Thanks to Andy Kaufman for introducing me to Slim:
Slim Whitman - (1963) Yodeling LP
Mr. Whitman, the country crooner with the weather-beaten face, velvet voice and sentimental lyrics, was often the object of humor, almost always good-natured. In the early 1980s a disc jockey offered Slim Whitman makeup kits “complete with receding hairline, furry black eyebrows and a cream to make your upper lip quiver.” In 1997 Rush Limbaugh whimsically suggested that when Mr. Whitman’s songs were played backward, the Devil’s voice could be heard. (It couldn’t.)
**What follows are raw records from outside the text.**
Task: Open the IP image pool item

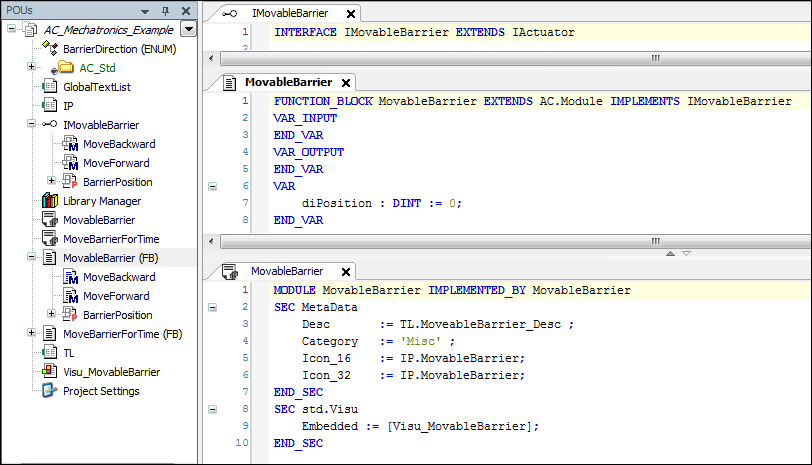Action: (68, 106)
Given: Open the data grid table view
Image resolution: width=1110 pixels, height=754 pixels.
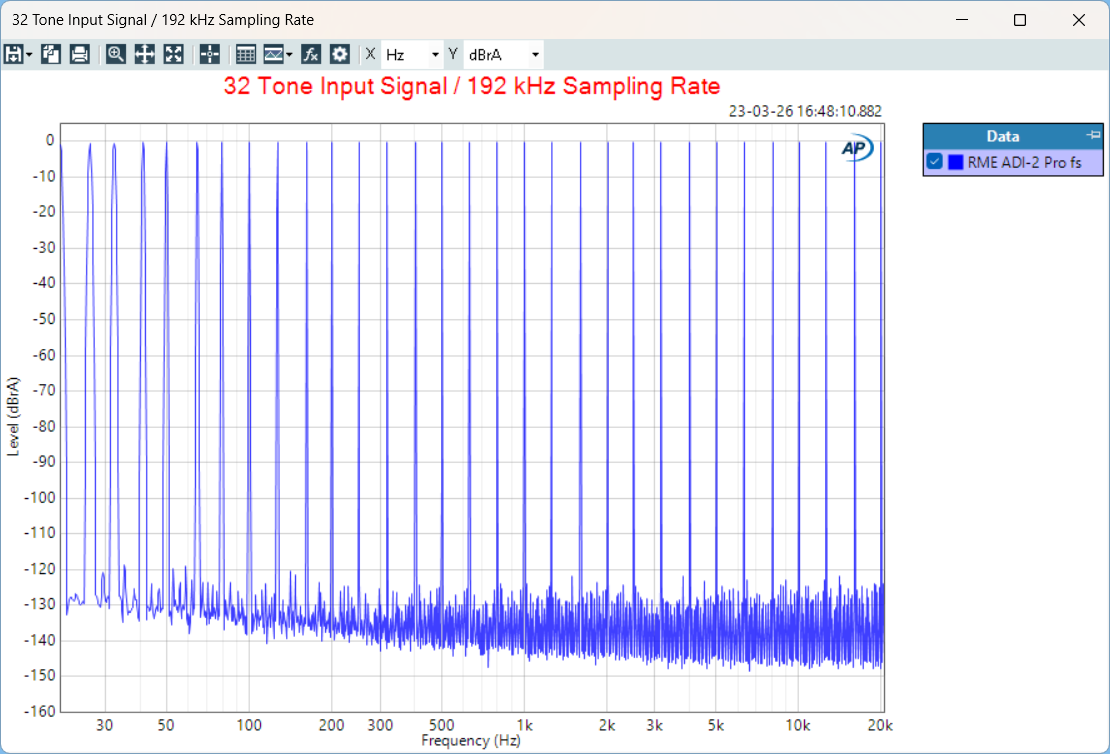Looking at the screenshot, I should 245,54.
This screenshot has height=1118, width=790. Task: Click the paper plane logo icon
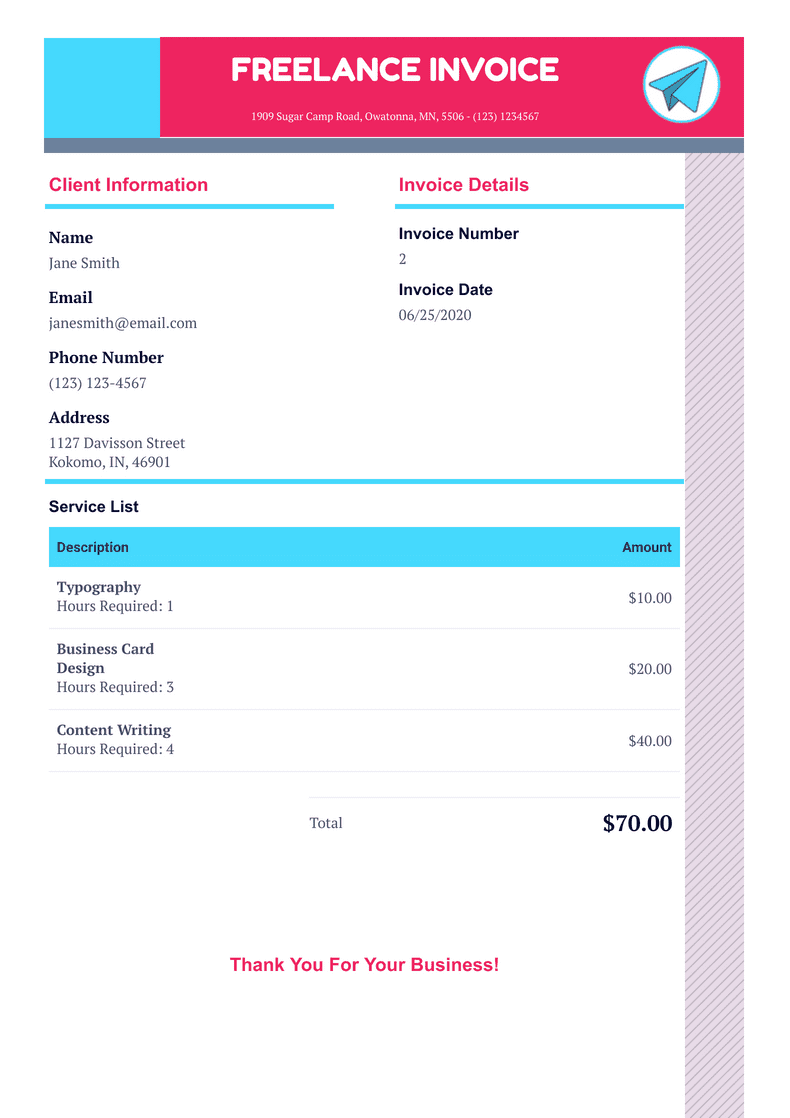[x=681, y=85]
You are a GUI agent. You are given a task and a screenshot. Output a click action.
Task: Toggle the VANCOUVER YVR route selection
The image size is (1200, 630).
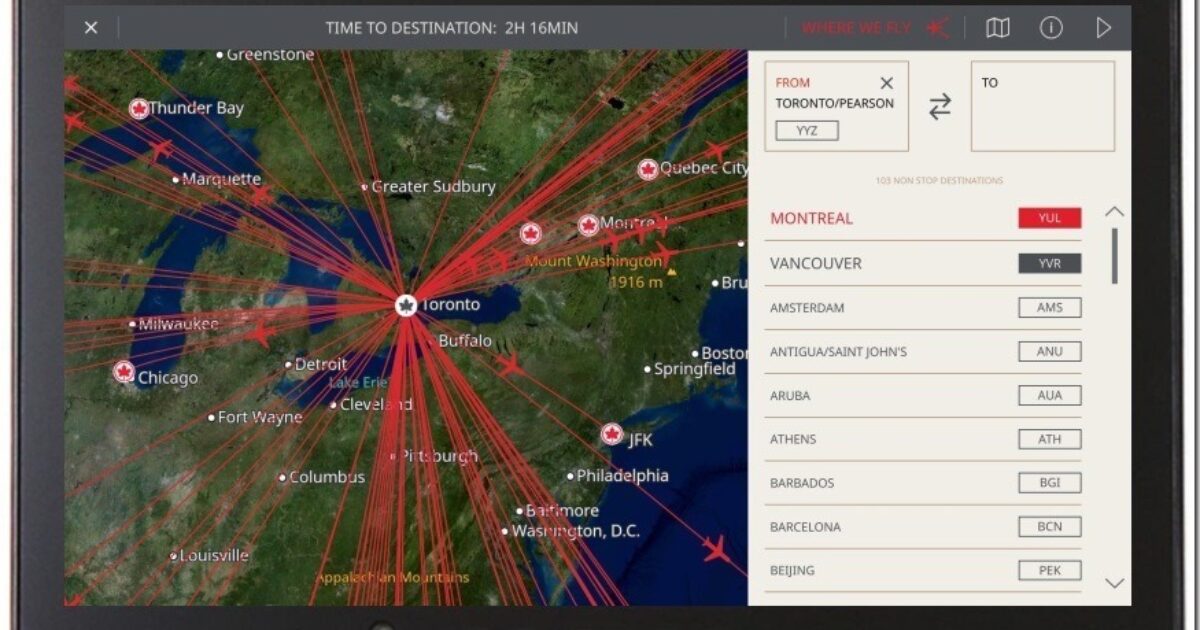coord(1048,263)
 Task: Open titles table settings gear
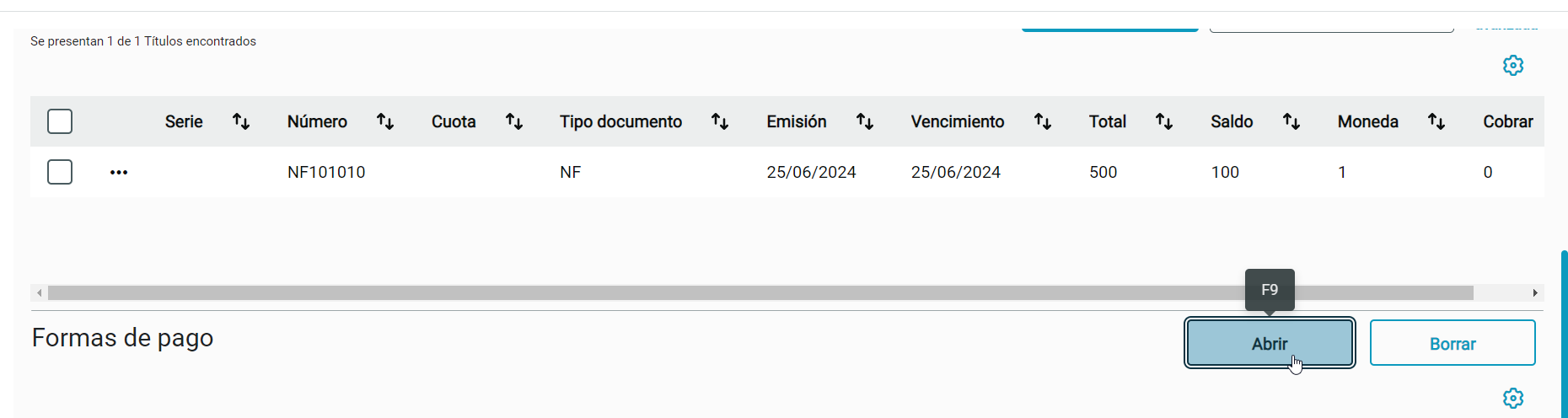click(1513, 65)
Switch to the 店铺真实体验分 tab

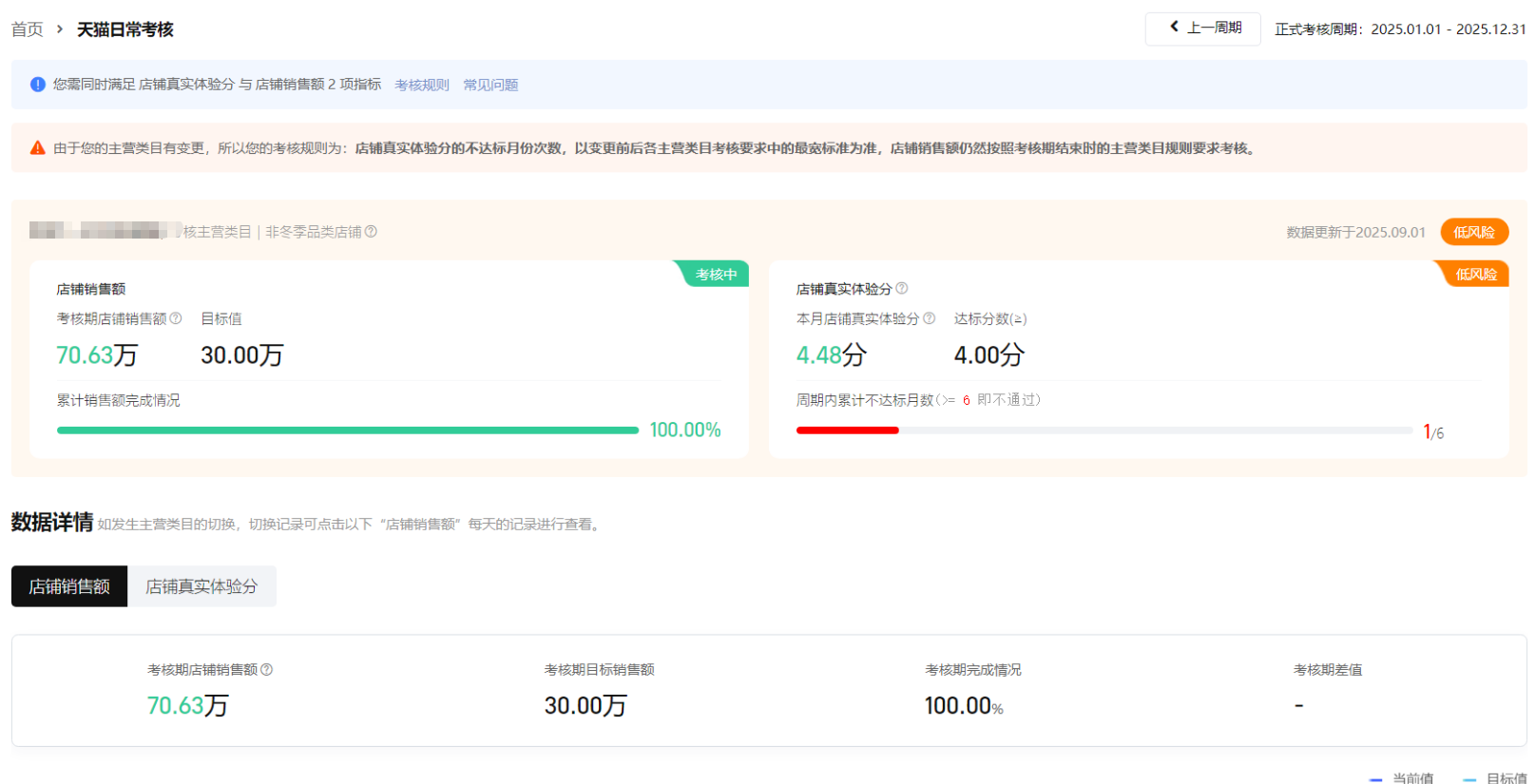(x=201, y=586)
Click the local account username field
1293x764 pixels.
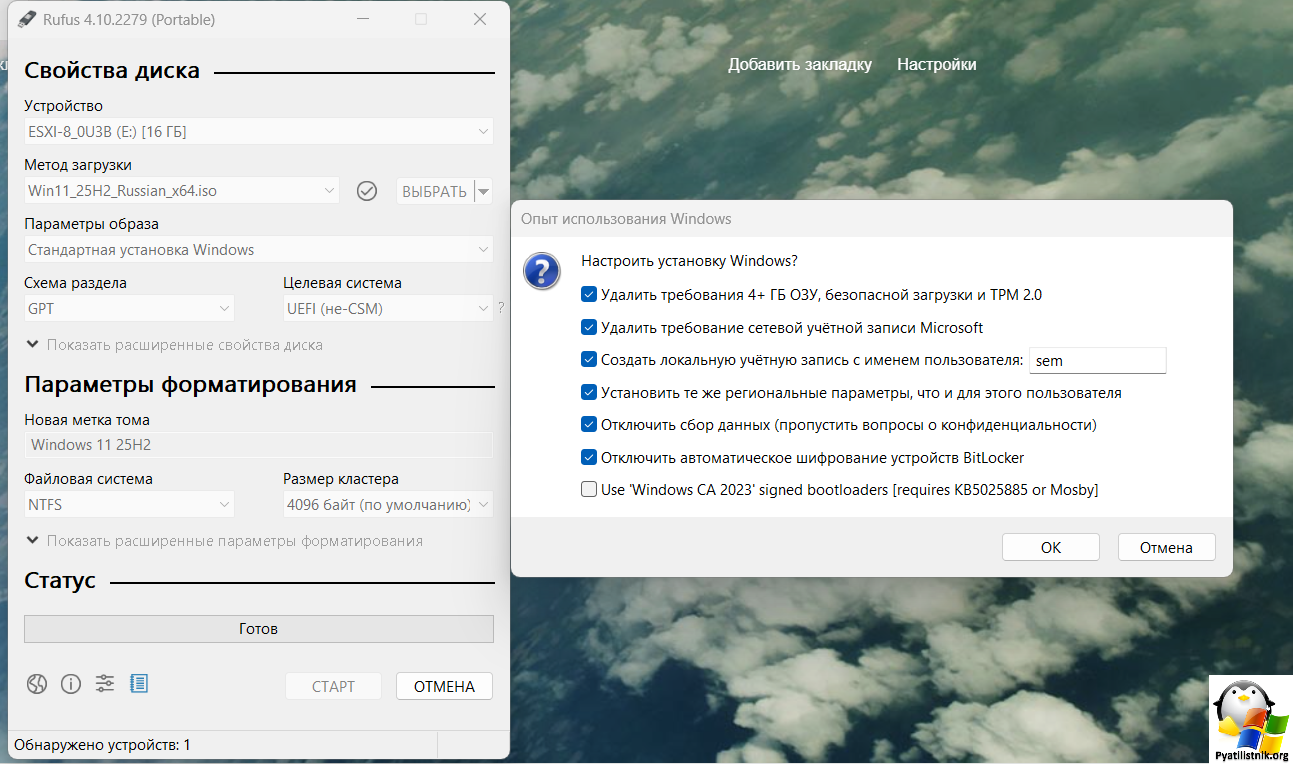pyautogui.click(x=1097, y=361)
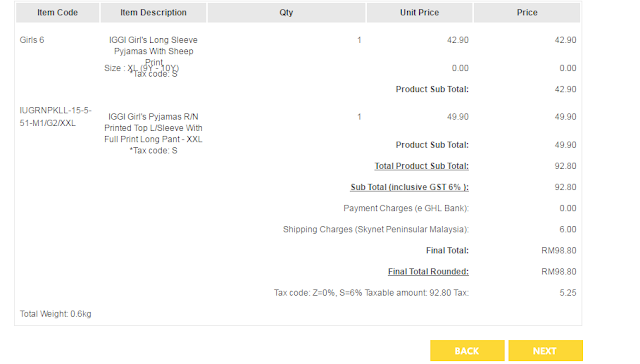
Task: Click the Price column header
Action: 527,13

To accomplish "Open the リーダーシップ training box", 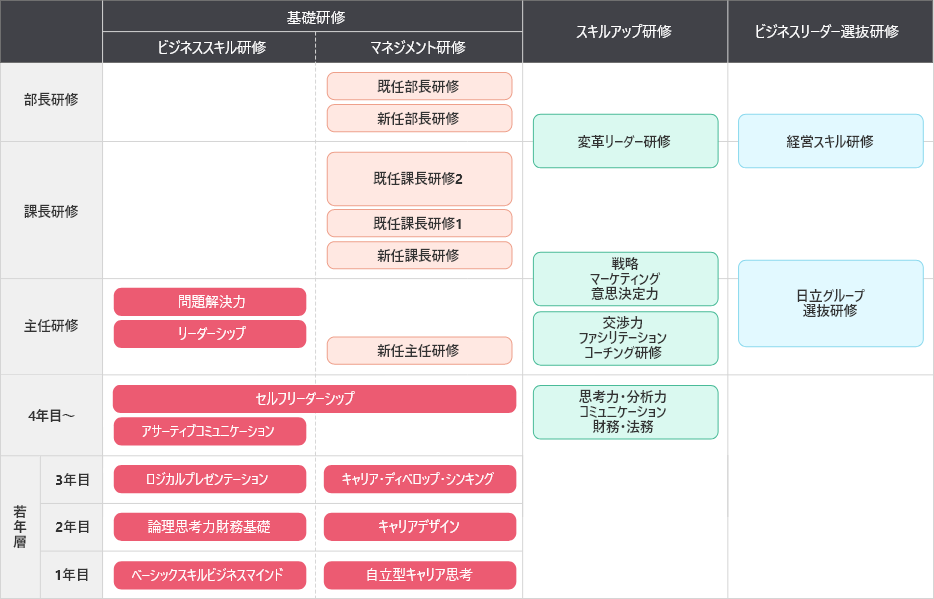I will click(210, 334).
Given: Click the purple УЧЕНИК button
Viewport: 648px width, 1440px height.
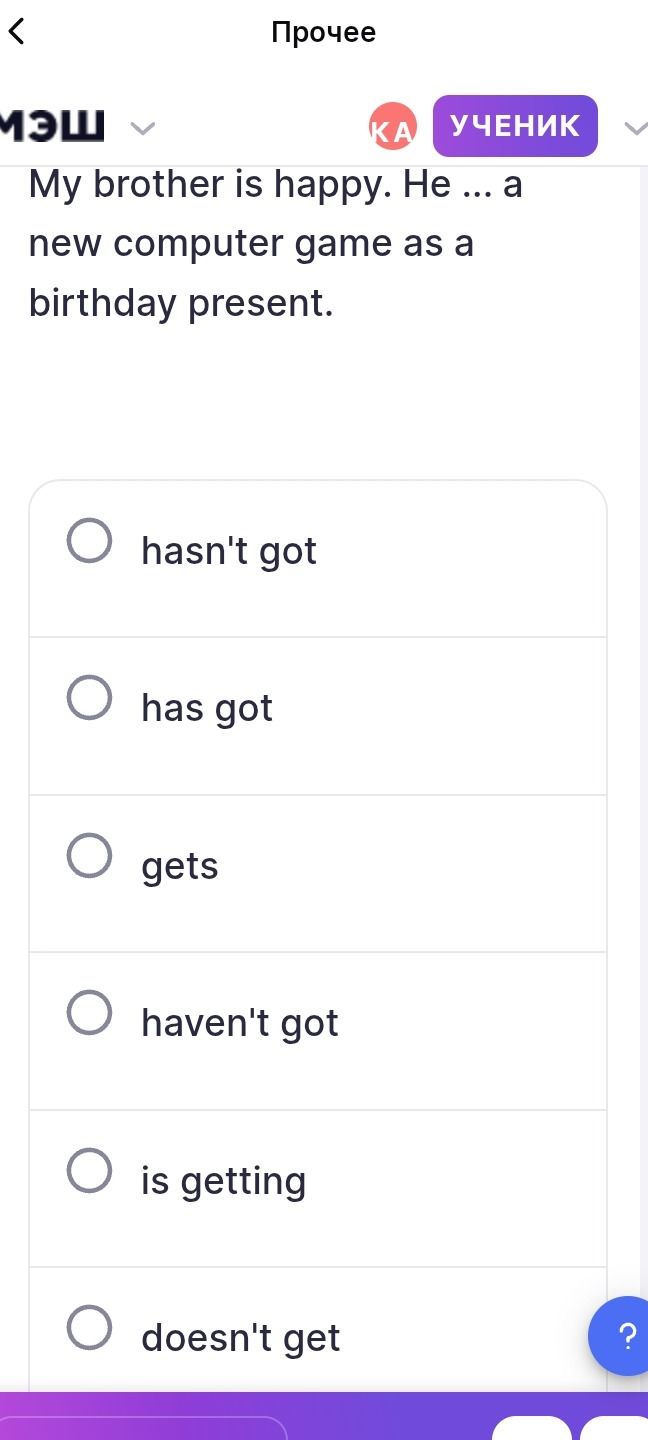Looking at the screenshot, I should [515, 126].
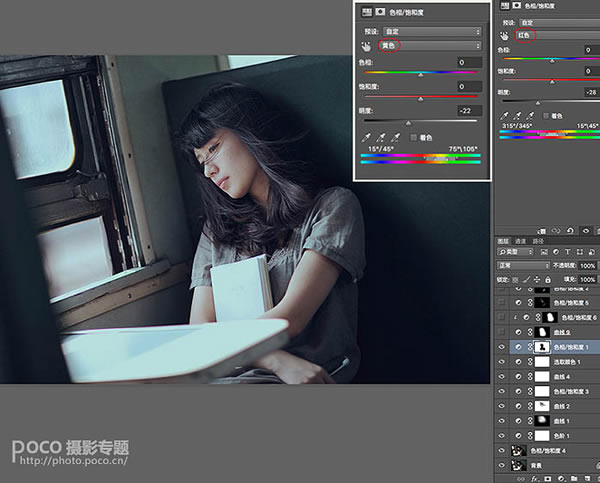This screenshot has height=483, width=600.
Task: Hide the 背景 layer
Action: pyautogui.click(x=501, y=465)
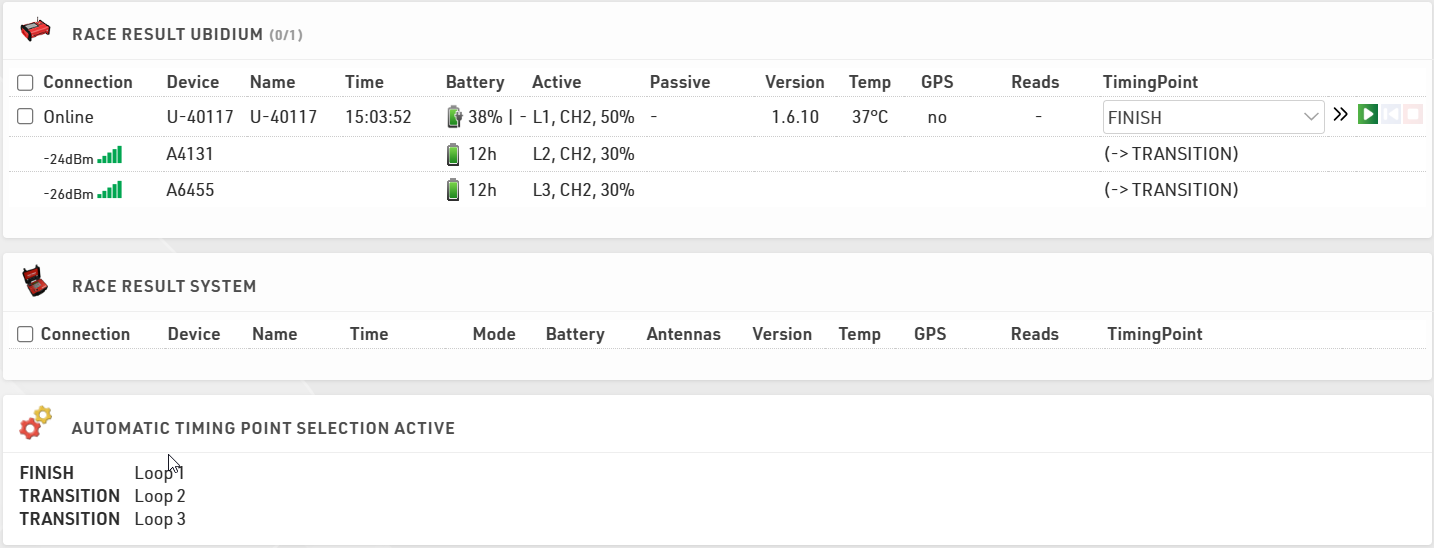Click Automatic Timing Point Selection Active heading
This screenshot has height=548, width=1434.
(263, 428)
He recorded more than 500 songs, made more than 100 albums and sold more than 70 million records. In the 1970s his recording of “Rose Marie” was No. 1 on the British pop charts for 11 weeks, a feat the Beatles never accomplished. Michael Jackson named Mr. Whitman one of his 10 favorite vocalists. George Harrison credited him as an early influence. Paul McCartney said Mr. Whitman gave him the idea of playing the guitar left-handed.
Elvis Presley, in his first professional appearance in Memphis in 1954, opened for Mr. Whitman. Mistakenly billed as Ellis, he was paid $50; Mr. Whitman got $500. Mr. Whitman later let Presley borrow his trademark white rhinestone jacket.